Transbay Center Revised Design

Having paid the City $160 million less than they originally bid for the land upon which they are building the 1,050-foot Transbay Tower, Hines and Boston Properties are now balking at having to contribute around $450,000 a year for the maintenance of the adjacent 5-acre City Park they are building atop the Transbay Transit Center.

Apparently the development deal which the City cut with Hines didn’t include a clause for the park’s upkeep, but “somebody is going to have to maintain the park and it’s not going to be the city” according to Transbay Joint Powers Authority spokesman Adam Alberti.

21 thoughts on “Hines And Boston Balk At Having To Pay For Transbay Park Upkeep”
  1. “Apparently the development deal which the City cut with Hines didn’t include a clause for the park’s upkeep . . .”
    Seriously? Who’s drafting these agreements? First-year law students? Arrgghh.

  2. Sounds like that area is going to be a vast wasteland while they decide who’s gonna pay. If the city wants Hines & Boston to pay, then they can charge admission to this park. I don’t think the city is willing to do that….or are they?

  3. Sounds like the deal that Rec & Park has cut with the Parks Alliance. The Alliance gives projects to the city but does not provide an associated source of upkeep funding.

  4. By the time they’re done with this fiasco its going to be a nothing but a Subway Sandwich shop and a Sushi restaurant where the Hamachi glides by on a miniature train… and a Walmart.

  5. It looks like these guys know how to play hardball. Our elected officials don’t. And why would they care? It’s OP’s M.

  6. Is there ANY part of this project that is going as originally planned?
    The glass covered terminal structure? Gone. All of the transit lines linked together? Nope. Now this.

  7. I love how the Transbay Tower casts no shadow on the park. [Vampire / bloodsucking developer quip goes here.]

  8. Should have gone with the Richard Rogers/ Forest City concept: a lean and elegant bus terminal and station. Not some VE’d white-elephant, with a pay-to-play park that no one can see or get to.
    And Hines cut their purchase offer in half eliminating the whole rational for their selection.
    We been played!

  9. What an utter disappointment of a project. I am almost completely over following any development in this city…nauseating levels of greed from both NIMBYs and developers alike, with an inept, “toe the line”, backwards thinking city in the middle of it.

  10. It is hard to believe that the city’s team who assembled this deal together just forgot to put the park maintenance clause into the contract. What is more likely is that the clause was consciously left out to avoid spoiling the Big Deal.
    And they’re naive to think that Hines/Boston will just cough up the dough to be nice guys. Seems like the taxpayer is being played here.
    So if Hines/Boston denies that the park will enhance the value of their property, the city could instead use the rooftop space as an open air bus repair yard.

  11. WTF? It’s a public park. Why should the developers have to pay for upkeep?! Typical SF commies. Pfffttt.

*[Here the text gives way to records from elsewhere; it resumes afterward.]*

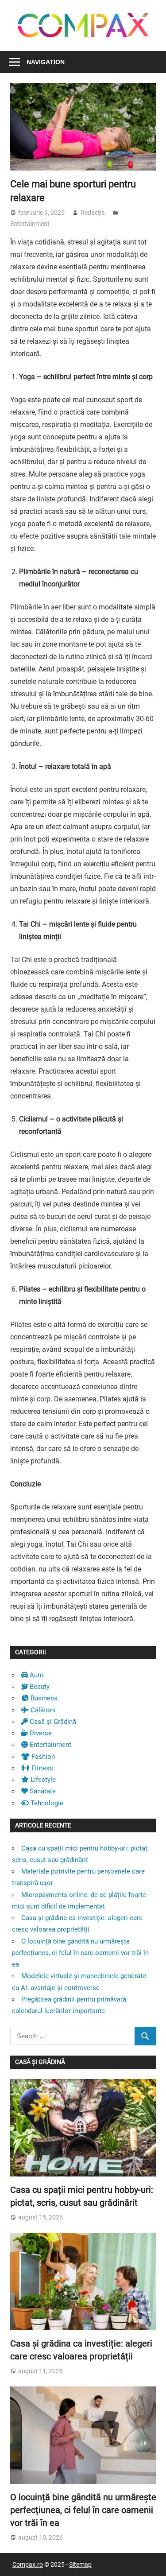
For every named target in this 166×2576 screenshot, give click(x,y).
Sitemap (80, 2564)
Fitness (41, 1768)
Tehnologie (46, 1803)
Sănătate (42, 1791)
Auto (36, 1675)
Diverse (40, 1733)
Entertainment (30, 223)
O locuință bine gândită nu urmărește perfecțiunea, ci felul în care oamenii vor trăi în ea (80, 1953)
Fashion (42, 1757)
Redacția (93, 212)
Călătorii (42, 1710)
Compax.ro (27, 2564)
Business (43, 1698)
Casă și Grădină (52, 1722)
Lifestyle (42, 1780)
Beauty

  12. Let’s just get some sheep to graze there. And if we can add a few rams and train them to charge the bums, even better.

  13. So the developer won’t pay for park upkeep and neither will the city.
    Hmmm. Looks like we will have a shiny new (but not for long) retreat for the homeless who once inhabited the old bus terminal and the denizens fleeing mid-Market to call home. A Bohemian Grove for the down-and-out. Fab. Who is in charge here? Hello. Ed? Anybody?

  14. Wait a second…ALL new developments of this size are required to provide publicly accesible open space on their private property…it’s just part of the rules so we don’t become a fenced off Malibu downtown. Every other property owner pays for the maintenance of this publicly accessible private space on their own property, not the city. I mean really – does the city maintain the escalators and publicly accessible space at 1-5 Embarcadero? No way. This is a big development so the public space is big but that doesn’t change the dynamics of the equation about who pays for the maintenance. I’d think that providing a snazzy elevated public park was part of the reason the City got in bed with this project, so pulling away responsibility for this component seems like bad faith.